第89話史と里奈(2)
「え?私のために?」
里奈は、本当にドキドキしてしまった。
それに史にお礼を言われて、しかもケーキまで焼いてもらうなんて、全く考えていなかった。
そもそも、史が里奈と同じ柔道部の治樹に怪我をさせられ、その「罪滅ぼし」のために、史の登下校に付き合ったのだけど、本心は史のことが本当に好きなのである。

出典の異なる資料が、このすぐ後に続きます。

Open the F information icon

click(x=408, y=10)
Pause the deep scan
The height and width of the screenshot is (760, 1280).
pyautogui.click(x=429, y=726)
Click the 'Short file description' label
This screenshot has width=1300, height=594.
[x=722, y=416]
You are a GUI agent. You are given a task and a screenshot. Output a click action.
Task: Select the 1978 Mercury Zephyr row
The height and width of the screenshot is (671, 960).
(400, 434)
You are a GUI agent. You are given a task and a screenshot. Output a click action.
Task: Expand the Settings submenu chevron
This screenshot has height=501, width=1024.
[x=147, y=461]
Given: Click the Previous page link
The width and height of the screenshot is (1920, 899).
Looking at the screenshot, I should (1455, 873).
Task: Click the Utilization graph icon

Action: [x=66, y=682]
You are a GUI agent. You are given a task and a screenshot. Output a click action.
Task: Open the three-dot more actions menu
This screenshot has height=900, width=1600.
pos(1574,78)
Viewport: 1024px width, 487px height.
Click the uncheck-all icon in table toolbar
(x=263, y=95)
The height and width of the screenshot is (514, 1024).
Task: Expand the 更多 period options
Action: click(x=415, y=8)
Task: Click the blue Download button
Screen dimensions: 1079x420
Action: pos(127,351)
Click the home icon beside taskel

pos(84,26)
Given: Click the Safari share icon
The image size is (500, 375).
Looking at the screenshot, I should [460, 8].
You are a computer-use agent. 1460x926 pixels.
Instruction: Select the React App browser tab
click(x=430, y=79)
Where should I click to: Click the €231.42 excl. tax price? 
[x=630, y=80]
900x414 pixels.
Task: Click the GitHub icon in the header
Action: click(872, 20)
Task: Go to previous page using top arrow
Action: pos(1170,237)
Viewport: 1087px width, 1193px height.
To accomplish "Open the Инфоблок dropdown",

ただ、史は学園内でも超人気者、史をゲットしようと狙う女どもは、数え切れない。
そんな中で、登下校に付き合っている里奈は、「幸せの極み」なのであって、まさか「お礼」などは、考えていなかったのである。
「えっとね、母にも手伝ってもらってね」
「イチジクのパウンドケーキを焼いたの」
「一度、食べたことがあるかもしれないけど」
「フレッシュバターとシナモンの配分を少し変えたよ」
史が、そんなことを言っていると、洋子がケーキと紅茶を持ち、テーブルの上に置く。
「・・・史君・・・」
「うれしいよ・・・」
里奈は言葉の通りである。
本当にうれしかった。
涙も出てきてしまった。
フォークを持つ手も震えている。
涙でグジュグジュになりながら、里奈はケーキを一口食べる。
しかし、一口では、止まらなかった。
「え・・・マジ?」
「何?この美味しさ!」
「うーーー美味しすぎ!」
「恥ずかしいけれど・・・食べるの止まらない!」
結局、里奈はあっという間に食べ終えてしまった。
真っ赤な顔は、ますます真っ赤である。
「うん、私も少しもらったけれど」
「さすが、あの美智子さんの子供だね、味覚はすごいね」
「フレッシュバターを増して、生地全体のなめらかさと風味が加わって」
「シナモンの香りの、高貴さも加わった」
「絶妙です」
洋子も、うれしそうな顔である。
「・・・レベル高い・・・」
「超有名パテシィエの洋子さんが、そこまでほめる」
「私も、料理なんとかしないと」
里奈には、新たな不安が持ち上がっている。